И странная вещь! Я сам не понимал возникших во мне новых чувств! Удаляясь вместе с другими и рассуждая логично, я приходил к выводу, что здесь произошла полная наша неудача в революционном смысле. Мягкий приговор мирового судьи разрушил для нас возможность сделать большую политическую демонстрацию, о которой понеслись бы телеграммы во все концы России и за границу. Она, по моим тогдашним представлениям, сильно способствовала бы пробуждению окружающего общества от его гражданской спячки, а для царящего произвола была бы напоминанием о неизбежном конце. А между тем я внутренне весь ликовал. Как будто мы только что одержали большую победу! Как будто бы общество уже пробудилось!
Весь взволнованный и возбужденный, я сначала пришел на Арбат с Армфельдом и решил ехать в Петербург в тот же вечер. Но прежде чем оставить Москву, мне захотелось повидаться в ней с моим первым знакомым из революционного мира, Григорием Михайловым, тем самым, который прежде всех других вел пропаганду среди московских рабочих и любил некстати вставлять в свой разговор в интеллигентной среде французские и латинские фразы.
— Он теперь получил после смерти своего отца в наследство дом, — ответил мне Армфельд на мой вопрос о своем старом приятеле, — женился и прекратил знакомство не только со своими рабочими, но даже и со всей радикальной молодежью.
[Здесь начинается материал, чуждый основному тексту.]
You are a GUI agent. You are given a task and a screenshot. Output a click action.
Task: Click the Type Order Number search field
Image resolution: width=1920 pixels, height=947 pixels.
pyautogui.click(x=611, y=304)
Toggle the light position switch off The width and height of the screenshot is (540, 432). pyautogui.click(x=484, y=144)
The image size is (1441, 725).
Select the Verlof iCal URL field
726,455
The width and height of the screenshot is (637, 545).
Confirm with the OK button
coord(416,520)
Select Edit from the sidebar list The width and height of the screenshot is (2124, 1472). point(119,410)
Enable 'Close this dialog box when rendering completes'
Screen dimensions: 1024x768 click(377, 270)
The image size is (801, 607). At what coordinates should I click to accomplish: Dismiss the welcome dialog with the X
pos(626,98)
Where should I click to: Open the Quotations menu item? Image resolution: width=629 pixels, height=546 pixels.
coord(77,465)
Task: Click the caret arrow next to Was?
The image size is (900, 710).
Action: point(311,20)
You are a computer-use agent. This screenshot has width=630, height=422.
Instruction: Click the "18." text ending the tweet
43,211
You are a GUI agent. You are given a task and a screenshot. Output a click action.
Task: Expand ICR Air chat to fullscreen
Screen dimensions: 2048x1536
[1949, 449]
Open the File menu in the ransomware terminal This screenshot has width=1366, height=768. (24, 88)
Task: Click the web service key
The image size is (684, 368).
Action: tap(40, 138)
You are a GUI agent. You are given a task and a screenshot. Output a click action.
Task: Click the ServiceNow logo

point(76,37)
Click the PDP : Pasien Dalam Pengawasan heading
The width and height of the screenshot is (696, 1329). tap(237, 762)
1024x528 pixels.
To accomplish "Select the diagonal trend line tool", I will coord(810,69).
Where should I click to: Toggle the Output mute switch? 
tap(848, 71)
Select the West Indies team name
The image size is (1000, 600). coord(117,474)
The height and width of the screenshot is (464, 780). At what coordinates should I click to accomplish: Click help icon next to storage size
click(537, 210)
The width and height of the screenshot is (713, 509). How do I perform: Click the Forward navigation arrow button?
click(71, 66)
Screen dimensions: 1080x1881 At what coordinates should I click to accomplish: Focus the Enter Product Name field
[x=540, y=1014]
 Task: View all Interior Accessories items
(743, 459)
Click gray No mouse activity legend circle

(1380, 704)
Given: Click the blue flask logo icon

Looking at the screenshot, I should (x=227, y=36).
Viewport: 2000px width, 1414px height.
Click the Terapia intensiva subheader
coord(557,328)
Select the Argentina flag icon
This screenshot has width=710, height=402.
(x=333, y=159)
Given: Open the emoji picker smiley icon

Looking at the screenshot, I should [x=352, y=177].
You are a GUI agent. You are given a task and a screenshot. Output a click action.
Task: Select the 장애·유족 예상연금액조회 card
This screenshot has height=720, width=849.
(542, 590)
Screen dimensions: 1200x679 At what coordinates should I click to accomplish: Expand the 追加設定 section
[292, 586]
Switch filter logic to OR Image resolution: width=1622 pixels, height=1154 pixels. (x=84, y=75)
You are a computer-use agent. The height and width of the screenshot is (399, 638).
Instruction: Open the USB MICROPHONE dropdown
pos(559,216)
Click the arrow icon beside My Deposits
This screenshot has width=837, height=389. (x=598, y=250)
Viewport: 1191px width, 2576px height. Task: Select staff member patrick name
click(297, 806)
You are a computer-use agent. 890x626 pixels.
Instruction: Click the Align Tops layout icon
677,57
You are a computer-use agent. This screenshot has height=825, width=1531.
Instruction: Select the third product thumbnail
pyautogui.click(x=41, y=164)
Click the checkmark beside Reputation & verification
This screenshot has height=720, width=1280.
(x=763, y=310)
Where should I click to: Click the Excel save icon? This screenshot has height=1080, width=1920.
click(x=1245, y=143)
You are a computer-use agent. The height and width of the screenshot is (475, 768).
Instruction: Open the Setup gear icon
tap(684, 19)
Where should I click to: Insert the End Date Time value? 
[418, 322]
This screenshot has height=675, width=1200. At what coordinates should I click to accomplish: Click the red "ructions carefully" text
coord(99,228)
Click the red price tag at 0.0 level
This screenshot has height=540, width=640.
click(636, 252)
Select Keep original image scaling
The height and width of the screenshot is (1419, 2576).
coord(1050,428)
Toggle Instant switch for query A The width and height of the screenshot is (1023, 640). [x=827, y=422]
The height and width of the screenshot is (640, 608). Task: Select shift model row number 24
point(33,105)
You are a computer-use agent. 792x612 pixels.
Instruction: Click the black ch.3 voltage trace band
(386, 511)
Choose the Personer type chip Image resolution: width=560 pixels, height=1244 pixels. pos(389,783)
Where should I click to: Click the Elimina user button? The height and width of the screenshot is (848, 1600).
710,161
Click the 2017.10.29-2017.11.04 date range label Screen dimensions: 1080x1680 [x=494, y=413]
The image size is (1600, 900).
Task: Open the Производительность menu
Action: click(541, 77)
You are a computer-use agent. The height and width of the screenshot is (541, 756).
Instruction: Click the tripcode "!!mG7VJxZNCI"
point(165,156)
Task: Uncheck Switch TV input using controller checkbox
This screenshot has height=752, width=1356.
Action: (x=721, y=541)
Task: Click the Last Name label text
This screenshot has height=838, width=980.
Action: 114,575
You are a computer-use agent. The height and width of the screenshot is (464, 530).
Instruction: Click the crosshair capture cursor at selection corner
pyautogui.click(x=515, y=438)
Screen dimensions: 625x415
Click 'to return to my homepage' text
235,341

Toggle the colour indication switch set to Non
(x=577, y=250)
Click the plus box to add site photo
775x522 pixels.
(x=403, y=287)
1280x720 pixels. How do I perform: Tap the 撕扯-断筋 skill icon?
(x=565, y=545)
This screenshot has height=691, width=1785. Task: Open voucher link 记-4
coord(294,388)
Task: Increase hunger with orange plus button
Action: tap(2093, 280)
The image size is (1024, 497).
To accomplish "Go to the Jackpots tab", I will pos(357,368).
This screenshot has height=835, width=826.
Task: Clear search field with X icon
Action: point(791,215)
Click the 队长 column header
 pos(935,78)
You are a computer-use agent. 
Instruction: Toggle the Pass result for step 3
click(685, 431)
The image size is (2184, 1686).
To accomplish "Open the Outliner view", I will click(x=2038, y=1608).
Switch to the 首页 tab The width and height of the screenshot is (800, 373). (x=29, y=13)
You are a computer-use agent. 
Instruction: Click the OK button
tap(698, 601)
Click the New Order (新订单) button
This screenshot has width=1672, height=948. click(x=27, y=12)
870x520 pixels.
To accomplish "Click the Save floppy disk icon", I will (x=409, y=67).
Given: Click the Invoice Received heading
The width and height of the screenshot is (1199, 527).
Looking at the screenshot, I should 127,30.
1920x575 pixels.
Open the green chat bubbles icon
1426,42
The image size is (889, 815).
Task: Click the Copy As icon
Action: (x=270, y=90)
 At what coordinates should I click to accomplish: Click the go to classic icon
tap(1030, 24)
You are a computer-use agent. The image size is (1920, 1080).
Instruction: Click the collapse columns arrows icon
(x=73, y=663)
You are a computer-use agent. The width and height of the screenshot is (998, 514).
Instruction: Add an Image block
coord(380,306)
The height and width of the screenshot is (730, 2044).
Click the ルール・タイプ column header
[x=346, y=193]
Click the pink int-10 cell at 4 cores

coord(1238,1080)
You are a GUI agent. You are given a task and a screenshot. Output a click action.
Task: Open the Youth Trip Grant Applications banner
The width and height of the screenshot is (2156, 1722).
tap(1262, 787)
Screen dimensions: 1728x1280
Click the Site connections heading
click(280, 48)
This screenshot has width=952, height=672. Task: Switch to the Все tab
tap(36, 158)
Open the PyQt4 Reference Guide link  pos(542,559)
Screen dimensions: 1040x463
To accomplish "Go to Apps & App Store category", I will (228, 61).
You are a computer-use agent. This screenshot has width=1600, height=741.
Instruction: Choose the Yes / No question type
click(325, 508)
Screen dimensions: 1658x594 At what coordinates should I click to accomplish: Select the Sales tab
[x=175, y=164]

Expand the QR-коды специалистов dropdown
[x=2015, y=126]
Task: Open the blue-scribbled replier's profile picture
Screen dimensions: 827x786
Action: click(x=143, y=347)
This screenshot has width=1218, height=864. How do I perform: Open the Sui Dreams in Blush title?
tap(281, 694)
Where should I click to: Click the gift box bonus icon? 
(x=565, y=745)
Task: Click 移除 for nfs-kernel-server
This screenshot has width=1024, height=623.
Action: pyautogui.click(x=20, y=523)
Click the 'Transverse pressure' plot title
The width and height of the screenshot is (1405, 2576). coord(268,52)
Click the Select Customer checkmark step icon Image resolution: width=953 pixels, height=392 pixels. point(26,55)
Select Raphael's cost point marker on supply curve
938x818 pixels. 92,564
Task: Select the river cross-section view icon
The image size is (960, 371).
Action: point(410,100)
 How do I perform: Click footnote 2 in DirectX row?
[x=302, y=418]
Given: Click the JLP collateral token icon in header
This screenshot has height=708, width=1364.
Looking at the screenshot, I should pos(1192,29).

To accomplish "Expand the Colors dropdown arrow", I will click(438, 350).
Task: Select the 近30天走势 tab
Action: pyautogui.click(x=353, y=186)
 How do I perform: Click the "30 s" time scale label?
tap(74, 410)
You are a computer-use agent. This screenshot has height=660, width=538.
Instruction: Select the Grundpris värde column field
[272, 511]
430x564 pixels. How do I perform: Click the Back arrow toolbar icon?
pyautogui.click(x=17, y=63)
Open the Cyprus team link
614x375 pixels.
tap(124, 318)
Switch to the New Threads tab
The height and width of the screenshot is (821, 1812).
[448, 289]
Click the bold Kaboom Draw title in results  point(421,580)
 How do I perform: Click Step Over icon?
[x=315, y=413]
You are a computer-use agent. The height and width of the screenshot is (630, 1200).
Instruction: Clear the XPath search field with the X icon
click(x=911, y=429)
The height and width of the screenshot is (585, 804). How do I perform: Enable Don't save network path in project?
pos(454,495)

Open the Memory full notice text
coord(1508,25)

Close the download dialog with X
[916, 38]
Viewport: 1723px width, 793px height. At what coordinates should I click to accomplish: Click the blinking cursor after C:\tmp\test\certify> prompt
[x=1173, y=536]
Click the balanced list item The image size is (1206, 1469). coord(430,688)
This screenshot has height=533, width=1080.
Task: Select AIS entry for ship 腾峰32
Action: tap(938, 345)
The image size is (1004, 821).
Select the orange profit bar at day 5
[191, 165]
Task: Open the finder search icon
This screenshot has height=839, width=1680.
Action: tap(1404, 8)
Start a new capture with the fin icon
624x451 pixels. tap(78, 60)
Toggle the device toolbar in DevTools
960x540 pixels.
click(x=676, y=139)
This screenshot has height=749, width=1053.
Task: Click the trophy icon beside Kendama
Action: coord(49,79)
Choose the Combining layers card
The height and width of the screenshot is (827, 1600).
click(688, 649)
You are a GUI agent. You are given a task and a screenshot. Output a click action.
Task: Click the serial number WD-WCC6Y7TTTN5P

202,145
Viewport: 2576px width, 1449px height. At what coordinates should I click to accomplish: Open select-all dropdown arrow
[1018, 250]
Лучше не ходи к нему, право, не стоит!
— Может быть, вышли какие-нибудь недоразумения? Может быть, он не сошелся с молодежью в каких-нибудь мелочах убеждений?
— Да нет же! Даже и споров никаких у нас с ним не было. Он просто стал сторониться от молодежи, а ты знаешь, что средняя продолжительность нелегальной деятельности в России не более трех месяцев. Всякий, кто уклоняется от нее хоть одну зиму, теряет все связи с действующими лицами. Его знакомые уже все арестованы, их преемники его не знают. Он не мог бы вновь установить порванных раз сношений, если б даже и хотел, вследствие потери всех адресов. Теперь только я один и знаю о существовании твоего Григория Михайлова на свете, а для молодежи он совершенно неведомая личность.
— Но все же я пойду к нему. Мне жалко думать о нем как о совершенно отставшем, о малодушном.
— Попробуй! — спокойно заметил Армфельдт и сказал мне тут же новый адрес затерянного мною друга моего детства.
Закусив немного у Армфельда, я побежал к Михайлову. Я легко нашел его деревянный двухэтажный дом на одной из наиболее тихих московских улиц и прямо влетел к нему в комнату с книжкой «Из-за решетки» в кармане, в которой были и мои стихи. Мне не хотелось, чтобы слышанное мною от Армфельда хоть немного повлияло на нашу встречу, ведь Армфельд может и ошибиться.